Excerpt from a dataset:
↓
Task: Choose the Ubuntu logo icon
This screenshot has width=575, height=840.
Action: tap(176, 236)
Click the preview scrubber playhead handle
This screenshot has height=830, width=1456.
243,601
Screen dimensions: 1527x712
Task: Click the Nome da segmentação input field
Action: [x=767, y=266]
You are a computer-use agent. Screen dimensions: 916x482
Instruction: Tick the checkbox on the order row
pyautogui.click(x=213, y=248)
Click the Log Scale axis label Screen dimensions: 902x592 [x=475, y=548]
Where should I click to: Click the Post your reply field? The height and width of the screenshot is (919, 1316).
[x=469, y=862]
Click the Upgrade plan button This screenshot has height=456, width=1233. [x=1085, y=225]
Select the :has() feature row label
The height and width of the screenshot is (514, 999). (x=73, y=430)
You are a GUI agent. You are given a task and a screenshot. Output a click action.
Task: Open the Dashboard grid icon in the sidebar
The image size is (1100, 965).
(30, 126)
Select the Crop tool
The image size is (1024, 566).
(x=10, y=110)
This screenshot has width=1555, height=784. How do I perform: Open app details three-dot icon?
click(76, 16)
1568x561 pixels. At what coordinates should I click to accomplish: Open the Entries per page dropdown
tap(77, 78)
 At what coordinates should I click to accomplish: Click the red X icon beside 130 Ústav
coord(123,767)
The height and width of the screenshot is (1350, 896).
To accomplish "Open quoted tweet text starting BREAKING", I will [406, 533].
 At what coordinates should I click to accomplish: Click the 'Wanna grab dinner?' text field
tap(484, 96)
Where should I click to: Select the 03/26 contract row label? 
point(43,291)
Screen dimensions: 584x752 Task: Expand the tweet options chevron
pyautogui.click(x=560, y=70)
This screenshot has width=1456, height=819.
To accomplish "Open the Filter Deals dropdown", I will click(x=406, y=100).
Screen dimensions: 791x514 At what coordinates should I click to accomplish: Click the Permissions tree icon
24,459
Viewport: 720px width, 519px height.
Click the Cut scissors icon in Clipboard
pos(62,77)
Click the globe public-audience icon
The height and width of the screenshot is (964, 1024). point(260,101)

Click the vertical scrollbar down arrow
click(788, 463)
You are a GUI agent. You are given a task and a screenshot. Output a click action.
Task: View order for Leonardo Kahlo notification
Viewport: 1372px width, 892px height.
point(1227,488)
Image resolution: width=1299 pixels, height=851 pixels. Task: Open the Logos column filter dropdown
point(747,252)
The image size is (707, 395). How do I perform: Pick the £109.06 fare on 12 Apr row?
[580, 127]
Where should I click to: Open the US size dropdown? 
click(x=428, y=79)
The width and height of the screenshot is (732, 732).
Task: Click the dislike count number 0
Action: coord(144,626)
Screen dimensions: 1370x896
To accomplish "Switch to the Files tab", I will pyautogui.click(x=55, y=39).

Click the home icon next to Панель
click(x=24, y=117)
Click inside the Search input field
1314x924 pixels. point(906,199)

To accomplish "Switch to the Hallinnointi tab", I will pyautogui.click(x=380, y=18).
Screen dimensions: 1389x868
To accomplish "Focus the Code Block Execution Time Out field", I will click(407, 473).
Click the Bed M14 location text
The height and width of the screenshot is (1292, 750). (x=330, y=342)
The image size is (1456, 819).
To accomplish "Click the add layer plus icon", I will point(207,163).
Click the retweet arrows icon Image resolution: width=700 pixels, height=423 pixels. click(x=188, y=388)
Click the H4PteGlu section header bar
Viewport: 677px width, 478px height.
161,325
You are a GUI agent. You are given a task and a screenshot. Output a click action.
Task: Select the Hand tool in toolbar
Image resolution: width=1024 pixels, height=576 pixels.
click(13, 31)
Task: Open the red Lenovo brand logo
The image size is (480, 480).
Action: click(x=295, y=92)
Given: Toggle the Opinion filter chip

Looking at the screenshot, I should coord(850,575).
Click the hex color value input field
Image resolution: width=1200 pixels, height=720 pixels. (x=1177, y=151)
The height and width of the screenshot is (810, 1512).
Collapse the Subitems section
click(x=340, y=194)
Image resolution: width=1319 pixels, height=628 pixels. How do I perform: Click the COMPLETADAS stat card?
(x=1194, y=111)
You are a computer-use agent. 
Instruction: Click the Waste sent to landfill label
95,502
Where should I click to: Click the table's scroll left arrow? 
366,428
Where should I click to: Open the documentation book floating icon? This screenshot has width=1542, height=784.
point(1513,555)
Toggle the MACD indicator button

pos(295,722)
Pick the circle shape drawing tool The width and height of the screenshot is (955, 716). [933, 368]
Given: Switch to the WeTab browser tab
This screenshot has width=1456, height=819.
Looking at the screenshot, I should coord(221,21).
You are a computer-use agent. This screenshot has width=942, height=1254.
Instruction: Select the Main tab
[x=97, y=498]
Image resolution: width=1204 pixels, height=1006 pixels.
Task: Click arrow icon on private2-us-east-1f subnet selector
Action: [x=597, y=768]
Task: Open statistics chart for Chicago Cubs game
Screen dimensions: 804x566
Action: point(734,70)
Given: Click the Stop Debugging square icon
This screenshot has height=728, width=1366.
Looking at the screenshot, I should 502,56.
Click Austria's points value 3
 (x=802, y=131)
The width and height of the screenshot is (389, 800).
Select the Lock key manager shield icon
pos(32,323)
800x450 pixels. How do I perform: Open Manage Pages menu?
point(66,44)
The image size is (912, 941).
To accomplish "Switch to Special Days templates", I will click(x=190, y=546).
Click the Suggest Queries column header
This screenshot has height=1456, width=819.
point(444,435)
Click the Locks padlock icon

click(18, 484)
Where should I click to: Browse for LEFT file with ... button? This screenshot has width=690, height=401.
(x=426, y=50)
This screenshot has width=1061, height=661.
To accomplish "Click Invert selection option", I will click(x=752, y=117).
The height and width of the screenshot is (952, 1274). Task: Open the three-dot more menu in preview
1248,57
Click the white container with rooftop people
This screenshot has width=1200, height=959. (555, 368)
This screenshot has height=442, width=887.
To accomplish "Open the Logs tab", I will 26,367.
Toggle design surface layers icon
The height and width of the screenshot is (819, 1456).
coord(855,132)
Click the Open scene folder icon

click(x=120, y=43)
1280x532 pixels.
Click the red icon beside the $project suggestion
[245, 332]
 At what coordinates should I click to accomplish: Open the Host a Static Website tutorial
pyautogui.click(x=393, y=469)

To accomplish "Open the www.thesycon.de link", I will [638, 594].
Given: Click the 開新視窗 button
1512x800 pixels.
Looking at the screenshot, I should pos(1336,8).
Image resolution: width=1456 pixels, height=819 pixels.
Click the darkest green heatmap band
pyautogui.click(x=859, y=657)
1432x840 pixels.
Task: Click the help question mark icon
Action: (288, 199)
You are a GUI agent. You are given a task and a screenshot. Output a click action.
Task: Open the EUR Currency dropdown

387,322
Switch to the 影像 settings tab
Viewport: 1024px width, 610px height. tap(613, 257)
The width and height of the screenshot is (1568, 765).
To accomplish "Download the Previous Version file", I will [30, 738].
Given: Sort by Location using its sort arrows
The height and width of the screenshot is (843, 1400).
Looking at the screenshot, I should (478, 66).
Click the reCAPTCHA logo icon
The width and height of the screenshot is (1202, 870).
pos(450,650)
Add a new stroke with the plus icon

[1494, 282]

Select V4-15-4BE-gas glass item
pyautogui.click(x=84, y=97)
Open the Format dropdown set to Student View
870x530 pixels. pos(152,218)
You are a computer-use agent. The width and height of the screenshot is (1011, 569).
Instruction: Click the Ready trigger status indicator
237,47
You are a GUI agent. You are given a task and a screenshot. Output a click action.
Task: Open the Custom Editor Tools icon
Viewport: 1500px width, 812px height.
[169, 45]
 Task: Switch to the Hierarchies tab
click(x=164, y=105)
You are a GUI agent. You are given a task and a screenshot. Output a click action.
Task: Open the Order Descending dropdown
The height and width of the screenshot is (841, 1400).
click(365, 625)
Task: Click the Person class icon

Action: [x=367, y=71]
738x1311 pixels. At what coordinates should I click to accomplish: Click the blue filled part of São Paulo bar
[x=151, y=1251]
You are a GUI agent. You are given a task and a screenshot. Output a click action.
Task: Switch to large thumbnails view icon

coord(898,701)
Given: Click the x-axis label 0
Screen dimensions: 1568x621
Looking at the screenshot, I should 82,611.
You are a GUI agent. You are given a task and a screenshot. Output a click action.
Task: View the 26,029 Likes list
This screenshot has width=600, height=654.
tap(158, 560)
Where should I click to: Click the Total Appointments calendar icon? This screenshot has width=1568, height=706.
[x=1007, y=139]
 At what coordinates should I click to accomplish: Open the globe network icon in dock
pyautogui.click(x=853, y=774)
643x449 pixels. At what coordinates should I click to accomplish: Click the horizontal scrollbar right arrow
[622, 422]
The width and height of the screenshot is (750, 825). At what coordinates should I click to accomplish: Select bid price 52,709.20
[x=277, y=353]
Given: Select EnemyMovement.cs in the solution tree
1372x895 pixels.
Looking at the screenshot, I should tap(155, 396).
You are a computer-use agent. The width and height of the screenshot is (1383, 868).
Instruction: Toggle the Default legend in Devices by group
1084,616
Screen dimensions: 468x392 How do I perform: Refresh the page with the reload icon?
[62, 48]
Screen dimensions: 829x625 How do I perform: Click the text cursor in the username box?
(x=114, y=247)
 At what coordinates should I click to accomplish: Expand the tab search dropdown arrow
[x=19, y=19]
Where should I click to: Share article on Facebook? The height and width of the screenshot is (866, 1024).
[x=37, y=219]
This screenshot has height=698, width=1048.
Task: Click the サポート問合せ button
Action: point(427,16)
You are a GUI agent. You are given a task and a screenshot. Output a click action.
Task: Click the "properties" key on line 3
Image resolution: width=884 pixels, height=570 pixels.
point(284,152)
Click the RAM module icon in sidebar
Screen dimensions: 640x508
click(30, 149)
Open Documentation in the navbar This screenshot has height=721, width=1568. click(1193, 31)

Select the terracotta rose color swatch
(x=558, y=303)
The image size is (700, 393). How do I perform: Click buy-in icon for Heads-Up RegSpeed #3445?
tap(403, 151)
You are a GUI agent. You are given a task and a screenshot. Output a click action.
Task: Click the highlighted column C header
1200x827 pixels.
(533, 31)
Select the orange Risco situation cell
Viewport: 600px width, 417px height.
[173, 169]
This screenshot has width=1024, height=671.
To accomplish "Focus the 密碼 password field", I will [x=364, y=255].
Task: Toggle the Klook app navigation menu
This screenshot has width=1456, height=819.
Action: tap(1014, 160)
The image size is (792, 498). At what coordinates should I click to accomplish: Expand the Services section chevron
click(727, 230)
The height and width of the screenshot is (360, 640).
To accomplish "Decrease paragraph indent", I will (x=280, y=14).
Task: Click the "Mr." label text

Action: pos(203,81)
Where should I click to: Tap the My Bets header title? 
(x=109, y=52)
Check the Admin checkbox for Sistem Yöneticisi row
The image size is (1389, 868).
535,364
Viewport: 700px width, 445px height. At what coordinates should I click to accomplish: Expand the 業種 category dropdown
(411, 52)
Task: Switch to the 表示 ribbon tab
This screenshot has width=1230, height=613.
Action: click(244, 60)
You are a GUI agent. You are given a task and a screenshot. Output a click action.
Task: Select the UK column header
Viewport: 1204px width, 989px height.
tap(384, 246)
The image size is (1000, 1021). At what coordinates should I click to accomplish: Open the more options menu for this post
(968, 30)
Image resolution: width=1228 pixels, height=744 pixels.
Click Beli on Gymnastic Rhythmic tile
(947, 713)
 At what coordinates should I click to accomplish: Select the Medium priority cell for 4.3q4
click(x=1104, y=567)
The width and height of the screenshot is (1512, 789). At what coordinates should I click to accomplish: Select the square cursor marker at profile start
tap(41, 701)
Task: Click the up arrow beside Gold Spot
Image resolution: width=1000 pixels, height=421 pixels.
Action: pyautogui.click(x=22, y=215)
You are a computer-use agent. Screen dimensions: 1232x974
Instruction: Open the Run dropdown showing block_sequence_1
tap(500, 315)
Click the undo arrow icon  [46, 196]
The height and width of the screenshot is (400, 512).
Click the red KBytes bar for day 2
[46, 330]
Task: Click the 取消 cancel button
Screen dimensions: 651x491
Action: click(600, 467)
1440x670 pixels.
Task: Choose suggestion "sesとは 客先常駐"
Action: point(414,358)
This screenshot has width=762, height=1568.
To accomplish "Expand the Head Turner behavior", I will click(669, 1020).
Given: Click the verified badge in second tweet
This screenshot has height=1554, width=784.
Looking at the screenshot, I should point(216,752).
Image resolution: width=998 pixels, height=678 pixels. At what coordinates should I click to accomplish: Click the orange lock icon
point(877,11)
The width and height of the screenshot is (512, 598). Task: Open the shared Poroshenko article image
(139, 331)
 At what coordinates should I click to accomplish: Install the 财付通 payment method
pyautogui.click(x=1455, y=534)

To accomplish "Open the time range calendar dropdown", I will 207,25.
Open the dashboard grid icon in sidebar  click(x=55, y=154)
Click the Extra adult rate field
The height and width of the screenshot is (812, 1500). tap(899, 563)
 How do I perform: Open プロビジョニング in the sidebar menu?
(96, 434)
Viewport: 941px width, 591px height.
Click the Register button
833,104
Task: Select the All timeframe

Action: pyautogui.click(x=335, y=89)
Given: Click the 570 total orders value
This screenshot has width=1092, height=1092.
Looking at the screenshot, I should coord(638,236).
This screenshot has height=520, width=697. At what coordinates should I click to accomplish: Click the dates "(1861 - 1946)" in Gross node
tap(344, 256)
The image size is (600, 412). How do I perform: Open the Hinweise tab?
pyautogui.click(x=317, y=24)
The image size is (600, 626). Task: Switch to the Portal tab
↑
### The request
Present the lines from the one containing "Where should I click to: Click the Post" up to and including the one containing "Click the Upgrade" as a numbered list, omitting any blank lines.

### Correct response
1. Where should I click to: Click the Post your reply field? The height and width of the screenshot is (919, 1316).
2. [x=469, y=862]
3. Click the Upgrade plan button This screenshot has height=456, width=1233. [x=1085, y=225]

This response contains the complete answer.